◆ TASK REQUIREMENTS ◆
Rewrite the records from the start down through the line containing "Switch to the", changing "settings gear icon" to "gear button" and leaving all else as it is.

◆ STORED ROWS ◆
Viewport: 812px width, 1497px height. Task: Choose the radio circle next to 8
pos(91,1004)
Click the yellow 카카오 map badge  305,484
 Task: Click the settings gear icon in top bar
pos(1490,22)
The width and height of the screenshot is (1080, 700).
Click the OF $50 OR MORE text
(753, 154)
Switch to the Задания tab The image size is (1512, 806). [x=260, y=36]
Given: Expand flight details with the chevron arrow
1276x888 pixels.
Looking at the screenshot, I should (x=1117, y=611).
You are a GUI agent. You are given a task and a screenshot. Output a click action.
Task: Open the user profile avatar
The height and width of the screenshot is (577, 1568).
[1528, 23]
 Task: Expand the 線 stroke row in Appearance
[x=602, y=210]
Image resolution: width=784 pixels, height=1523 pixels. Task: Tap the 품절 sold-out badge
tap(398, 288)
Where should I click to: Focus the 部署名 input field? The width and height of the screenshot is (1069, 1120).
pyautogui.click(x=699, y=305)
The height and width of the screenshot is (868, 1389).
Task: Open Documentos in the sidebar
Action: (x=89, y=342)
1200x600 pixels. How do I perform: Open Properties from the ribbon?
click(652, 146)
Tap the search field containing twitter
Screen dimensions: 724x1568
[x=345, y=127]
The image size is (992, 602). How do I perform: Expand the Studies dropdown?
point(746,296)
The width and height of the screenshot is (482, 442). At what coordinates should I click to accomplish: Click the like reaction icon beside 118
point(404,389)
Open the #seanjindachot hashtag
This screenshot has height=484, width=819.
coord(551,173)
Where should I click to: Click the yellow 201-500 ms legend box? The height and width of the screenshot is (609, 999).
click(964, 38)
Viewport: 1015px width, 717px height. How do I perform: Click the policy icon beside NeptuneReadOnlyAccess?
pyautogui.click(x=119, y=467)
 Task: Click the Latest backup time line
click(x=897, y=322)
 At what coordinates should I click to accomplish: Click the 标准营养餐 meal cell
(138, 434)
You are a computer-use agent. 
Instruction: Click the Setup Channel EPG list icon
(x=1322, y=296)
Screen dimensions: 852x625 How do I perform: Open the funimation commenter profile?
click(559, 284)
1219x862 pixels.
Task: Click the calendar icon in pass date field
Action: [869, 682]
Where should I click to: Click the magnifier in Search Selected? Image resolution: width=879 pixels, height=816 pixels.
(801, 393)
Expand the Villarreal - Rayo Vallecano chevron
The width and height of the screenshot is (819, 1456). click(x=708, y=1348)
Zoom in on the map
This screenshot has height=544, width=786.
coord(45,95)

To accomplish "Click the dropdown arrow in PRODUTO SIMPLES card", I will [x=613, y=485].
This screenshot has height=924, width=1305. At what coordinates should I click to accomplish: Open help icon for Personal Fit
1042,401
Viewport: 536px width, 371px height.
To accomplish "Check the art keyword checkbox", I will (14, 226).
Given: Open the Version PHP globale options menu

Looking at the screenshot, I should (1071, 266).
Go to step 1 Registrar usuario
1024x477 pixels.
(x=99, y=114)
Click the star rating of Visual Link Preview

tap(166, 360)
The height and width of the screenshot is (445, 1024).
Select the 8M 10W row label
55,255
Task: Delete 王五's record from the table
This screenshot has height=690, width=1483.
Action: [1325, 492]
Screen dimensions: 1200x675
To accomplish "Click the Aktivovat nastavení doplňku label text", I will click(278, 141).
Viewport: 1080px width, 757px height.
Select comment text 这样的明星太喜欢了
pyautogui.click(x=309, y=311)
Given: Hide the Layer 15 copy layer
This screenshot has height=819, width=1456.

◆ SOLUTION TO THIS PROBLEM ◆
Viewport: 812px width, 1497px height. Task: Choose the radio circle next to 8
pos(91,1004)
Click the yellow 카카오 map badge  305,484
 Task: Click the gear button in top bar
pos(1490,22)
The width and height of the screenshot is (1080, 700).
Click the OF $50 OR MORE text
(753, 154)
Switch to the Задания tab The image size is (1512, 806). [x=260, y=36]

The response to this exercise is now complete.